After this lengthy prelude, Professor Schipper cut an energized figure -- which certainly did not match his advanced age -- and started delivering his lecture in fluent Chinese few would expect from a foreigner. The audience may be diversified — there were international students interested in Sinology, there were Chinese academics, there were Chinese students pursuing studies in Taoism, and whoever takes an interest in Sinology and Taoism from the general public — but all of them listened attentively, because they knew Professor Schipper is probably “the most erudite foreign scholar in Sinology” according to Professor Chen Guying.


The lecture was split into three parts. Professor Schipper spoke about how European missionaries initiated interactions between Chinese and Western philosophies, how European scholars became fascinated by Chinese philosophies and came to China to study up-close and some of the promising projects in Sinology these days.


European interest in Chinese philosophy first began with Matteo Ricci’s visit to China. Being a missionary, Ricci was more interested in spreading Christian ideals rather than understanding the Chinese culture, and that is the primary reason why Professor Schipper dislikes the man. The ultimate consequence of interactions between Christian missionaries and the feudal government is the rites controversy that caused a stir regarding whether the Church should tolerate the Chinese practice of worshipping their ancestors. Nevertheless, they still contributed to the rise of Sinology as they Latinized the name Kong Zi and Confucius gained fame in Europe.

Europe’s fascination with Chinese philosophy grew rapidly, and some famous names such as Leibniz and Spinoza. There was a heated debate on Chinese meritocracy, Chinese art, Chinese architecture, and so on.

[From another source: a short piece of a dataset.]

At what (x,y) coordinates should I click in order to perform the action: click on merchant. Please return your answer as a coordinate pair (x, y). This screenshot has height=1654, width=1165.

This eventually resulted in Western thinkers coming to China to study what became Sinology. During this time many European scholars looked deeper into Chinese philosophies by translating classic Confucian and Taoist works.


Philosophical studies stopped being a one-way traffic and Chinese scholars started to actively participate in projects studying and spreading Chinese cultural ideas. Based on the Chinese traditional notion of natural conservation, there is a project called “Aishan”, or literally “loving the mountains” currently underway to protect biodiversity around the globe. In order to understand the Taoist ideals, the European Daozang Project, led by Professor Van Der Loon, is now aiming at translating Daozang — the basis of Taoism. There are also several Chinese and Western scholars working on the inscriptions around the city of Beijing, hoping that the ancient capital can provide useful information for the understanding of Chinese culture.

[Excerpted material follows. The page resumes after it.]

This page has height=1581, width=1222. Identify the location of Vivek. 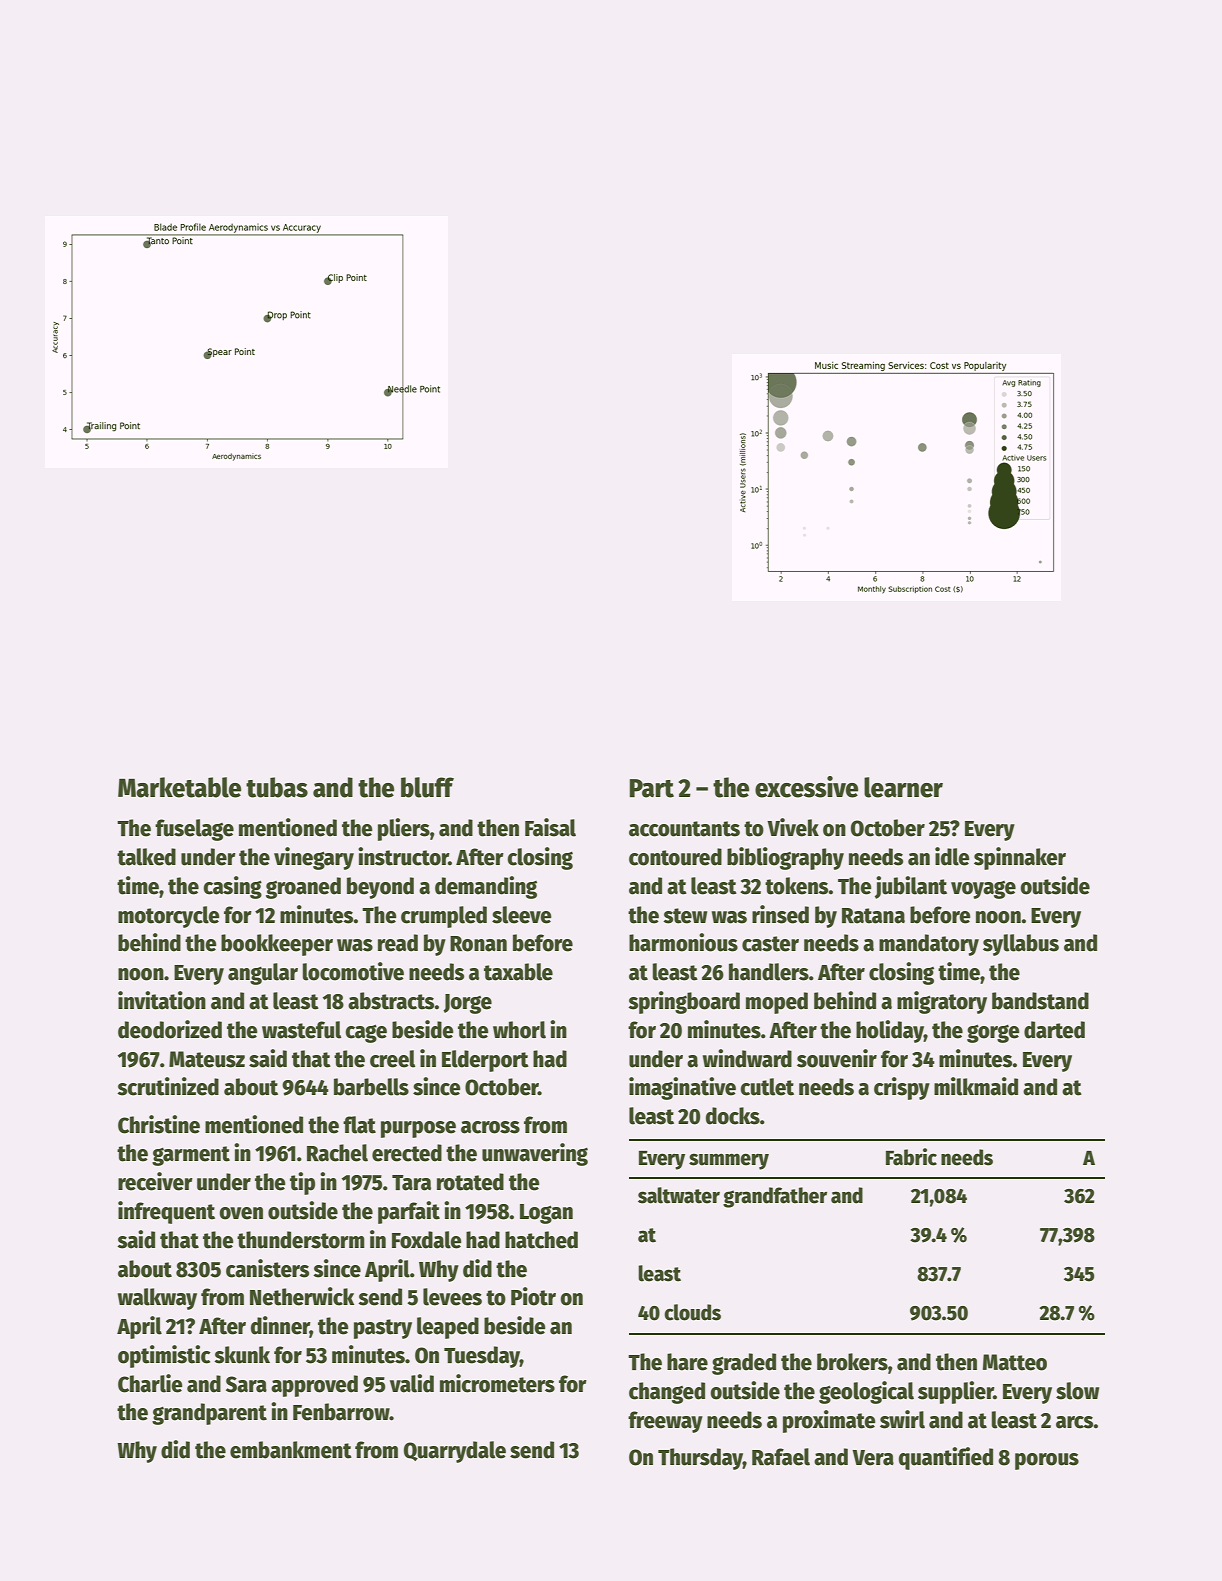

Professor Schipper concluded his lecture by calling on more people to take an interest in Sinology. He spoke worryingly that at his former academic institution, University of Leiden, there are no people teaching the ancient Chinese language anymore. He supports the idea of the Confucius Institutions, but he thinks they should teach more than “hello” and “goodbye”. He believes ancient Chinese culture, especially the ancient language, should be integrated into its curriculums as well.


The two-hour lecture ended with an ovation for Professor Schipper’s wonderful speech, and his lifelong work for Sinology. The immensely respected scholar may have now retired, but it is his sincere wish that there will be more young talents, Chinese or foreign, ready to engage themselves in the study of the fascinating Chinese culture.